▸ The problem
The entries are to be output word for word, with the pictures omitted.

▸ Provided data
☆ ☆ ☆ ☆ ☆ ☆ ☆

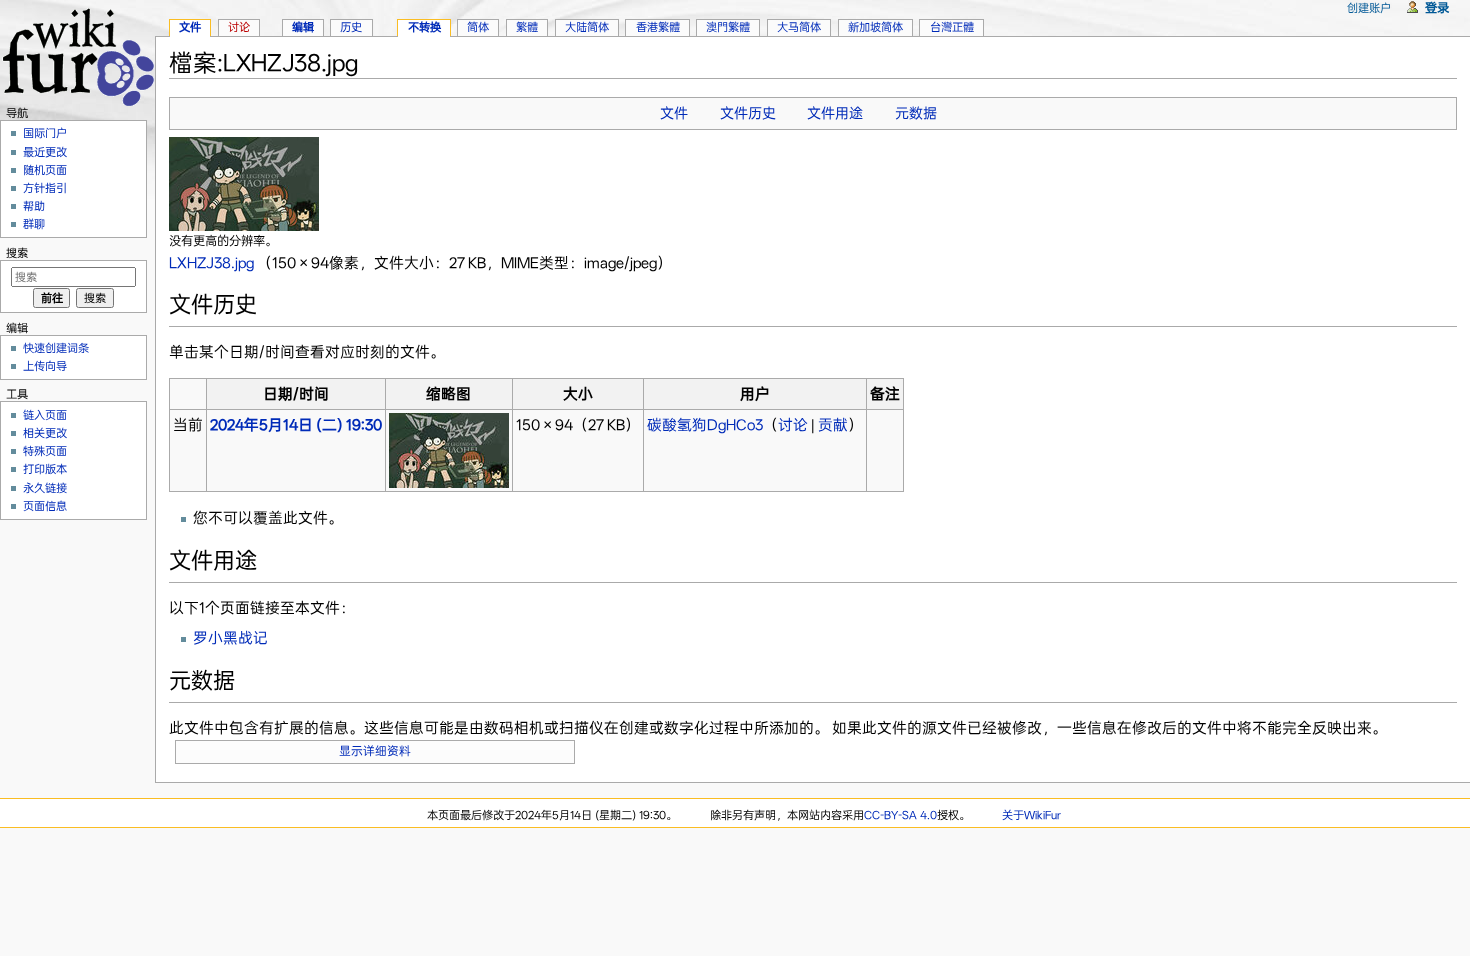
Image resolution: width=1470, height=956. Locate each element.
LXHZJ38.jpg (211, 263)
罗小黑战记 (230, 638)
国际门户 (45, 133)
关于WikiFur (1031, 815)
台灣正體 (952, 27)
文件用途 (835, 113)
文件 (674, 113)
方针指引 (45, 188)
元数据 (916, 113)
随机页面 (45, 170)
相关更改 (45, 433)
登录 (1437, 7)
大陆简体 (587, 27)
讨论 (793, 425)
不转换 (424, 27)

☆ ☆ ☆ ☆ ☆ ☆ ☆

▸ Written response
Image resolution: width=1470, height=956. Locate each element.
LXHZJ38.jpg (211, 263)
罗小黑战记 (230, 638)
国际门户 (45, 133)
关于WikiFur (1031, 815)
台灣正體 (952, 27)
文件用途 (835, 113)
文件 (674, 113)
方针指引 (45, 188)
元数据 (916, 113)
随机页面 (45, 170)
相关更改 (45, 433)
登录 (1437, 7)
大陆简体 (587, 27)
讨论 (793, 425)
不转换 (424, 27)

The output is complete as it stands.